More often than not, the diagnosis of PCOS arises when there is difficulty in getting pregnant leading on to subfertility or reduced fertility. PCOS is the most common cause of female subfertility.

PCOS and subfertility is a daunting prospect but it need not be. With the aid of your doctor and specialist, the problems associated with PCOS can be addressed and hopefully resolved. Liaising with your doctor will provide great strides towards overcoming subfertility and achieving pregnancy.

Before any intervention is initiated for women with PCOS, preconception counselling should be provided emphasizing on the importance of lifestyle – weight reduction and exercise in overweight women, reduction in smoking, and alcohol consumption.

Usually, the reason for subfertility in women with PCOS is due to the lack of ovulation, where there is no egg released from the ovary for fertilisation due to hormonal imbalances.
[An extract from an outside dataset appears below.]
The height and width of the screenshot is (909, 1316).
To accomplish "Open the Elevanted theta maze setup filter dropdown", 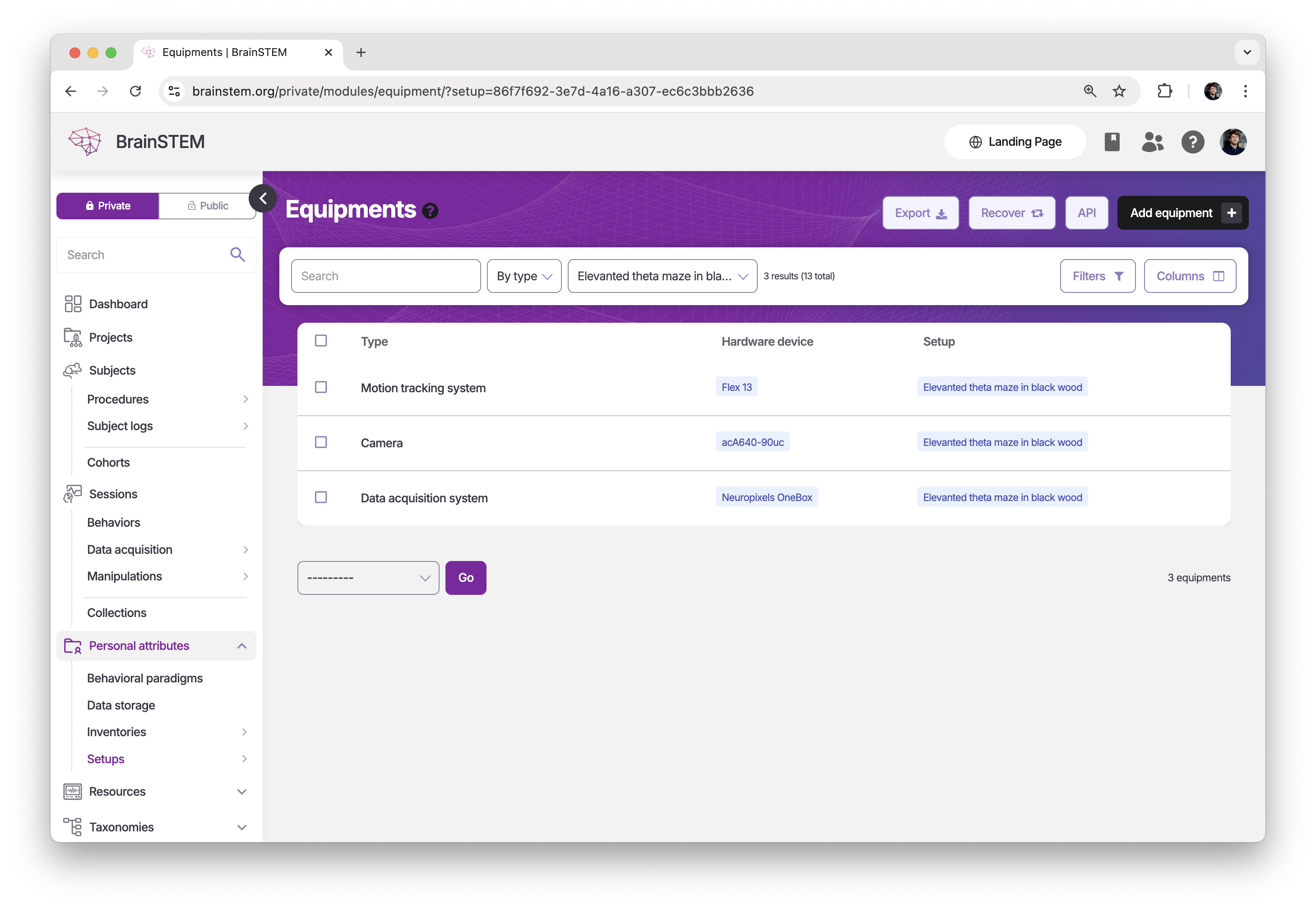I will click(662, 276).
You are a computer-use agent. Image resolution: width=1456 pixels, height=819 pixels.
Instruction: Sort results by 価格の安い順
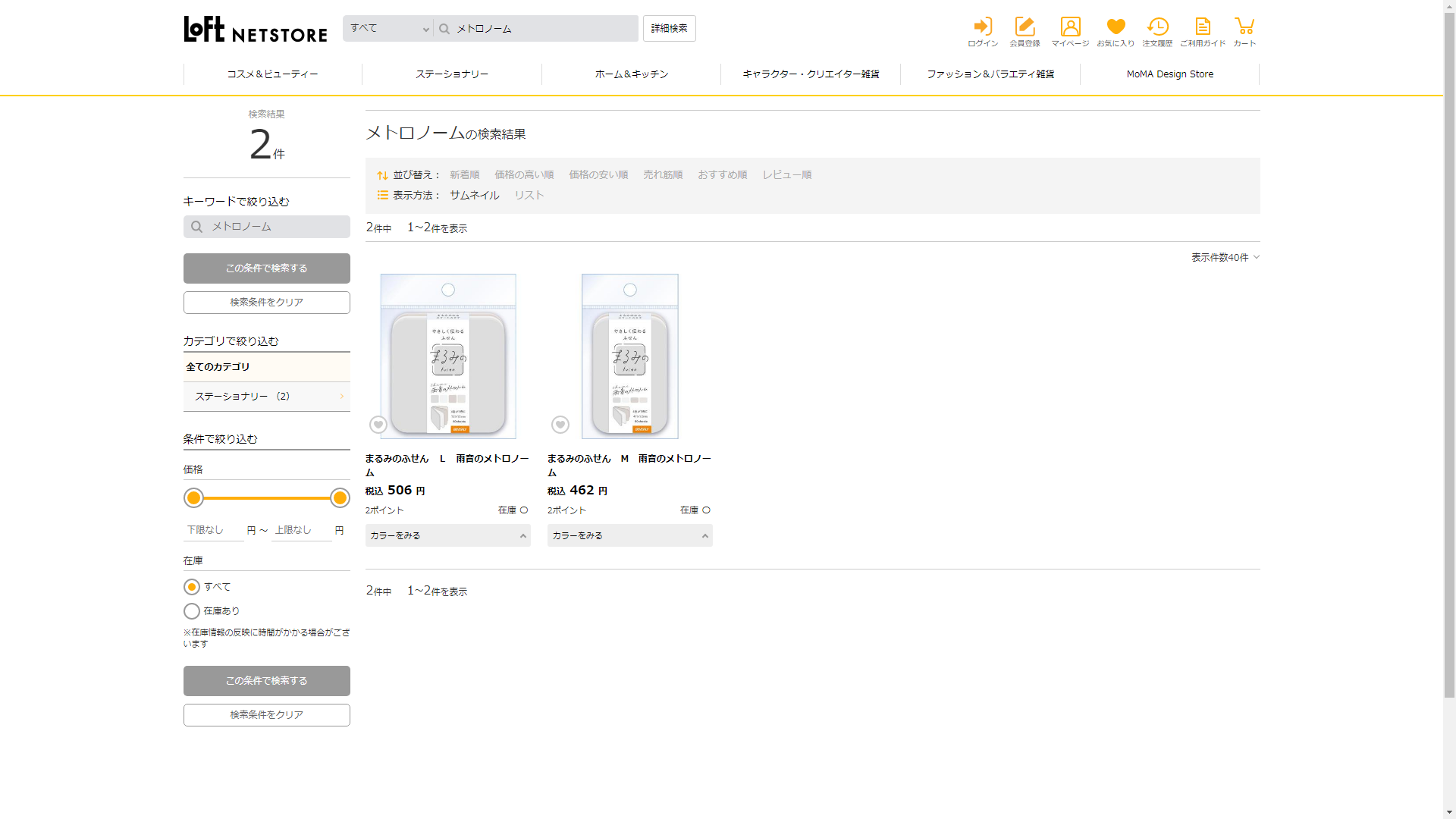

Currently the recommended 1st line treatment for inducing ovulation remains using the drug called clomiphene. However, there is a risk of multiple pregnancies with using clomiphene. There are also other treatment available for inducing ovulation and this will be better discussed with your doctor.

In women with PCOS, particularly if they are overweight or have a strong family history of type 2 diabetes or >40 years of age, they should have their glucose levels assess for diabetes. It is also advisable for them to have regular check-ups to assess their cardiovascular risk factors (including blood pressure, cholesterol levels) and treated accordingly.

In women with PCOS, who are pregnant, they should be screened for diabetes before 20 weeks of gestation.